The Anchors (They’ll do nothing but disappoint even over the long haul)

Kevin Shattenkirk, D, New York Rangers (Owned in 38 percent of Yahoo! Leagues) – Shattenkirk’s value should plummet in the short-term thanks to the Rangers’ light schedule, but he’s a major concern in the long-term and can safely be dropped in all formats. Beyond losing his PP1 time to Neal Pionk, Shattenkirk is seeing a full minute less per game than he’s ever averaged in his career and has a dismal 1G-7A in 24 games to show for it. He does contribute a small amount of peripherals, but there are better values available – especially in cap leagues – and won’t recapture his special teams time while he’s in New York.

 

Love ‘Em (These squads are sure to pay dividends in the coming days)

Montreal – The Habs have six games between November 30th and December 12th, but four of those games should be wide-open hockey which is great for fantasy production. Montreal plays Ottawa (twice!), the Rangers and Blackhawks which are the appealing matchups, as well as facing Minnesota and San Jose. They have one back-to-back, but both games are at home.

Los Angeles – As they continue to struggle to score, the Kings still make this list on volume: seven games in this period, with four at home and three on the road, and only two back-to-backs. The Kings *did* manage a whopping five goals against a defensively-poor Oilers team, and games against Carolina, Arizona, Detroit and Buffalo should help them along.

San Jose – They only have six games in this period, but the Sharks have some easy opponents (Ottawa, Dallas and Carolina) as well as games against Montreal, Arizona and New Jersey. The Sharks are currently 10th in Goals For and – as long as Timo Meier’s injury isn’t of the long-term variety – have three strong scoring lines and a suddenly-awake power play.

 

Leave ‘Em (These squads will leave fantasy owners sorely disappointed in the short term)

Philadelphia – After firing their GM, the Flyers and head coach Dave Hakstol should be on edge, and with a short schedule coming up – just five games in this period, including four days off after playing their interstate rival – they’ll be hard-pressed to figure it out. Coaches on death’s door tend to make irrational line changes, so you can’t count on anyone outside of Claude Giroux and Sean Couturier. Beyond the Pens, Philly also plays games against Columbus at home, and Buffalo, Winnipeg and Calgary on the road.
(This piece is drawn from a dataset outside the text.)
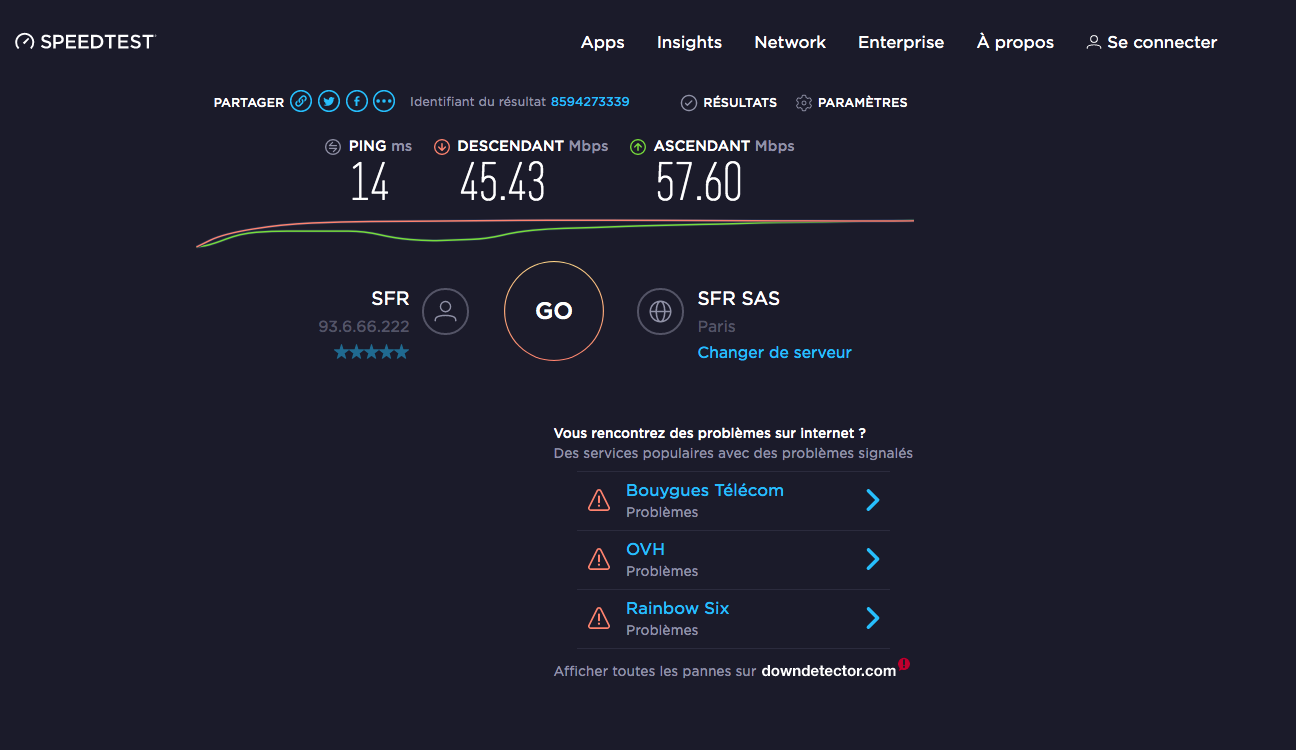The image size is (1296, 750).
Task: Expand OVH problems chevron
Action: tap(872, 559)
Buffalo – The surprise Sabres also suffer from a light schedule, although their fantasy-relevant players in Jack Eichel, Jeff Skinner and Rasmus Ristolainen can still be rolled out without issue. Buffalo has only five games between the 30th and December 12th, which includes a game at Nashville as well as Florida, and home games against Toronto, Philly and Los Angeles.
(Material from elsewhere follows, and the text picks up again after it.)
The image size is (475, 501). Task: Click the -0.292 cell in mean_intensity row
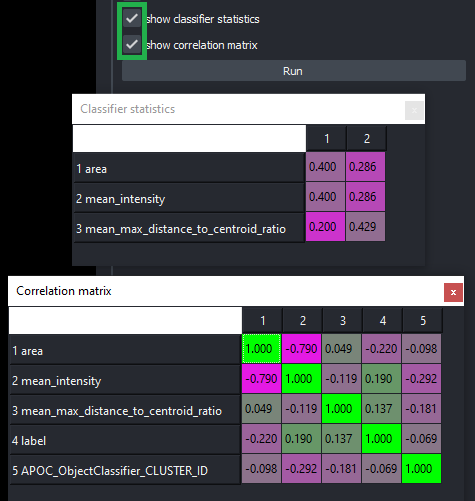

NY Rangers – No team has a worse schedule than the Rangers, with only four games coming, and injuries to key parts in Mats Zuccarello and Vladislav Namestnikov. Although the Rangers have been scoring, with games against Montreal and Tampa Bay (both on the road) to go with games against Winnipeg (home) and Florida (road,) they’ll be in tough to provide any fantasy production.